Находясь во дворе, она увидела, как соседка в своем палисаднике показала рукой на наш дом и стала объяснять: «Нет, у нас нет, вон у них есть патефон!». И мы решили: нашего любимца и красавца надо спрятать в надежное место. Дождавшись глубокой ночи, аккуратно завернули патефон в мешковину, потом в рабочую старую стеганку, перевязали веревкой, опустили в плотный мешок и отправились в огород. Мама вырыла под колючей акацией глубокую яму, на дно насыпала мусора. Сверху на узел положила кусок старого железа. Все вместе мы набросали веток, засыпали яму землей, утрамбовали ногами, сверху аккуратно уложили дёрн. Так и пролежало наше сокровище все восемь месяцев оккупации. Как жаль, что тогда не было полиэтиленовой пленки!

Когда фашистские изверги были изгнаны, мы откопали свой клад. Некогда красивый, дерматин местами покрылся плесенью, потускнел, по швам расклеился. Просушили, почистили, подклеили, привели в достойный вид, включили, и патефон запел. Время настало голодное: немцы вывезли всё до последнего зернышка, всю осень снимали с кубанских полей жирный чернозем и отправляли в Германию. Сытнее жилось селянам на хуторах, значительно удаленных от станицы. Мудрый крестьянин знал, как сберечь припасы для своей семьи. У нас же положение оказалось критическим. И вот в один прекрасный день появился знакомый хуторянин. Он помнил, что до войны у нас был патефон, и попросил его продать. Мама долго отнекивалась, ссылаясь на потерянный вид инструмента. Но покупатель не отступал. Он со своей телеги принес в дом мешок картошки, потом ещё дал кукурузы, ячменя, проса, гороха. Вот так патефон спас нас от голодной смерти.
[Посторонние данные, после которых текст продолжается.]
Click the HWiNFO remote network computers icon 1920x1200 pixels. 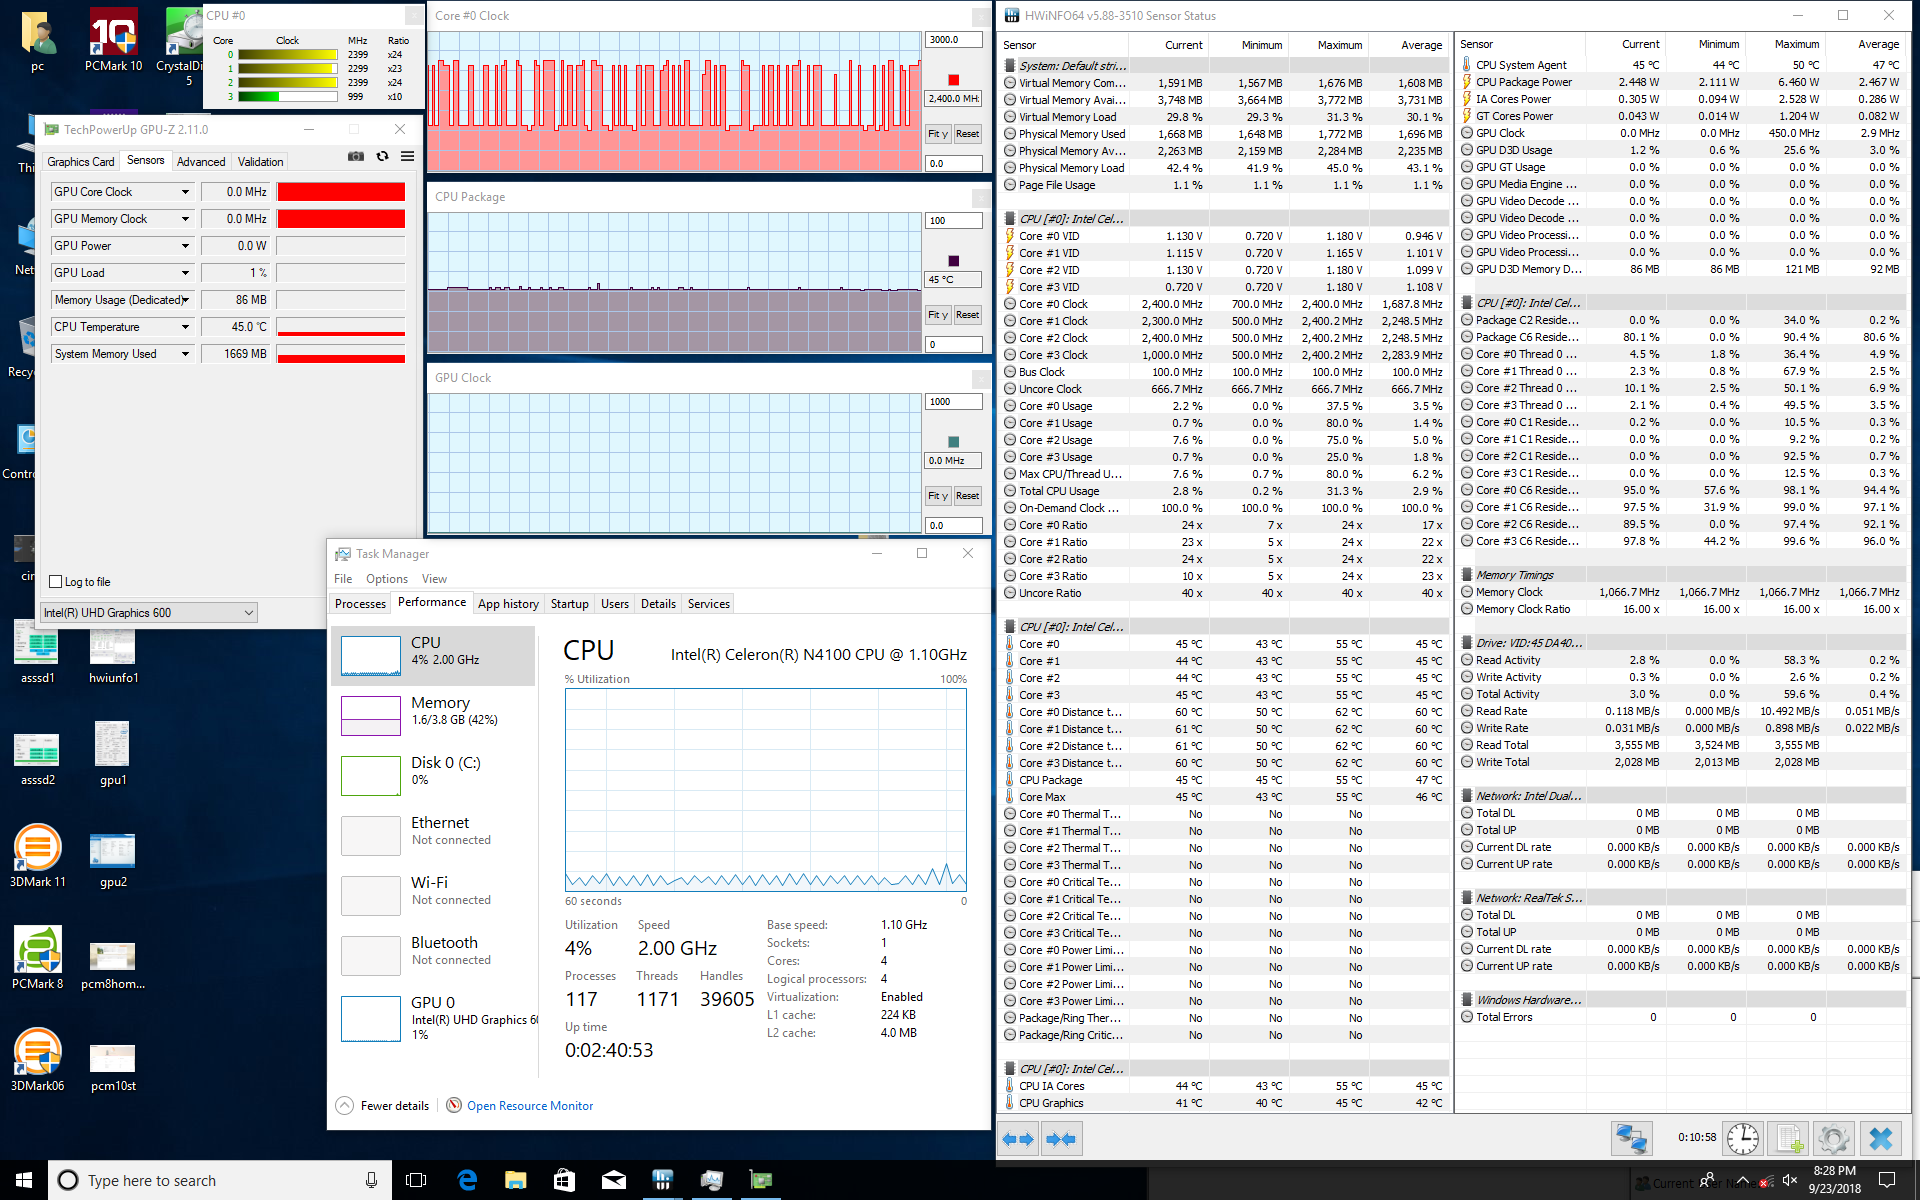point(1631,1138)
А отец, вернувшись с войны и прознав про печальную участь патефона, сказал: «Главное, что вы живы, а патефон – дело наживное. Купим еще». Но не купили. Годы послевоенные были тяжелые, немало еще пришлось преодолеть трудностей, пока все наладилось. Да и патефонов в продаже мы что-то больше не видели...

Спустя годы, вспоминая историю с патефоном, мы радовались. Корову немцы все равно бы съели, а патефон удалось сохранить. И он отплатил нам тем же – спас нас.